TUJUAN 1:
Tentukan apakah setiap pernyataan berikut sesuai dengan berita tentang konflik Thailand-Kamboja di bawah: (a) Roket yang menghantam SPBU di Sisaket menewaskan delapan orang. (b) Sekitar 35.000 warga Thailand mengungsi dalam 48 jam terakhir. (c) Murid-murid sekolah dasar di Oddar Meanchey tewas ketika sekolahnya luluh lantak. Jawab ya atau tidak untuk masing-masing, lalu kutip kata-kata dari berita yang menjadi penentunya.
TUJUAN 2:
Lanjutkan berita tentang konflik Thailand-Kamboja di bawah, mulai setelah kalimat terakhirnya.

TEKS BACAAN:

───

Iklan - Geser ke atas untuk melanjutkan
Minggu, 27 Juli 2025

Eskalasi Konflik Thailand-Kamboja: Warga Sipil Jadi Korban Utama, Puluhan Ribu Mengungsi

Redaksi - Sabtu, 26 Juli 2025 16:42 WIB
352 view
Eskalasi Konflik Thailand-Kamboja: Warga Sipil Jadi Korban Utama, Puluhan Ribu Mengungsi
(harianSIB.com/Ist)
Warga yang mengungsi akibat perang.
Kamboja(harianSIB.com)

Ketegangan di perbatasan Thailand dan Kamboja kembali memuncak, mengakibatkan warga sipil menanggung beban terberat dari konflik bersenjata yang berkobar. Serangan pada Jumat subuh (24/7/2025), menandai peningkatan signifikan dalam perseteruan yang telah lama membara ini, dengan laporan korban jiwa dan pengungsian massal dari kedua belah pihak.

Ketenangan pagi di perbatasan pecah ketika deru jet tempur dan desing peluru menggema. Di sisi Thailand, sebuah roket menghantam stasiun pengisian bahan bakar umum (SPBU) di Sisaket, menewaskan delapan orang, termasuk seorang anak berusia 8 tahun yang sedang membeli makanan ringan pagi.

Baca Juga:
Sementara itu, di Oddar Meanchey, Kamboja, seorang kakek berusia 70 tahun dilaporkan tewas tertimbun reruntuhan rumahnya akibat serangan artileri.
Pengungsian Terbesar Sejak 2011

Dampak Kemanusiaan

Dalam 48 jam terakhir, sekitar 138.000 warga Thailand dari provinsi Surin, Sisaket, dan Buriram telah mengungsi ke gudang-gudang kosong dan kuil-kuil. Di Kamboja, sebanyak 35.000 orang terpaksa melarikan diri ke pedalaman, dengan banyak yang tidur beralaskan daun pisang.

Baca Juga:

"Kami lari hanya dengan baju di badan! Tak tahu kapan pulang," teriak seorang ibu dari Samraong, Kamboja, mencerminkan keputusasaan para pengungsi. Ini merupakan evakuasi terbesar di Asia Tenggara sejak konflik serupa pada tahun 2011.

Saling Tuduh

Kedua negara saling menuduh sebagai pemicu serangan terbaru ini. Thailand menuduh Kamboja memulai agresi dengan penggunaan drone dan roket Grad BM-21. Kamboja membalas, menegaskan bahwa mereka "hanya membela diri!"

Sebagai respons, jet F-16 Thailand membombardir markas divisi infanteri Kamboja, menghancurkan dua tank dan menewaskan puluhan tentara. Namun, ironisnya, korban terparah justru berasal dari warga sipil, dengan 14 kematian di Thailand dan 8 di Kamboja. Sebuah sekolah dasar di Oddar Meanchey bahkan luluh lantak, meskipun murid-muridnya telah berhasil dievakuasi sebelumnya.

───

BAHAN YANG DIBERIKAN:
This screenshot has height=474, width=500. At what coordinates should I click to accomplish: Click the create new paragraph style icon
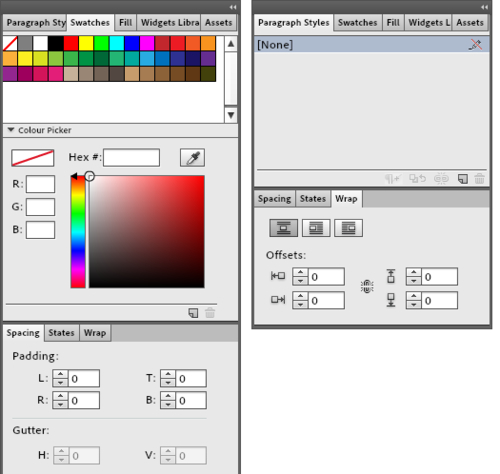(x=463, y=179)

───

JAWABAN TERTULIS 1:
(a) Ya: "sebuah roket menghantam stasiun pengisian bahan bakar umum (SPBU) di Sisaket, menewaskan delapan orang"
(b) Tidak: "sekitar 138.000 warga Thailand dari provinsi Surin, Sisaket, dan Buriram telah mengungsi"
(c) Tidak: "meskipun murid-muridnya telah berhasil dievakuasi sebelumnya"

JAWABAN TERTULIS 2:
Konflik ini bukanlah hal baru. Sengketa perbatasan antara Thailand dan Kamboja telah ada sejak era kolonial Prancis pada tahun 1904, memanas akibat perebutan Kuil Ta Moan Thom yang kuno. Pemicu langsung dari eskalasi saat ini diyakini adalah ledakan ranjau pada 23 Juli di Ubon Ratchathani, yang menyebabkan seorang tentara Thailand kehilangan kakinya.

Thailand menuduh Kamboja menanam ranjau baru, namun Kamboja membantah keras, menyatakan bahwa ranjau tersebut adalah peninggalan perang sipil. Ketegangan ini diperkeruh oleh persaingan dinasti politik antara keluarga Hun Sen di Kamboja dan Shinawatra di Thailand.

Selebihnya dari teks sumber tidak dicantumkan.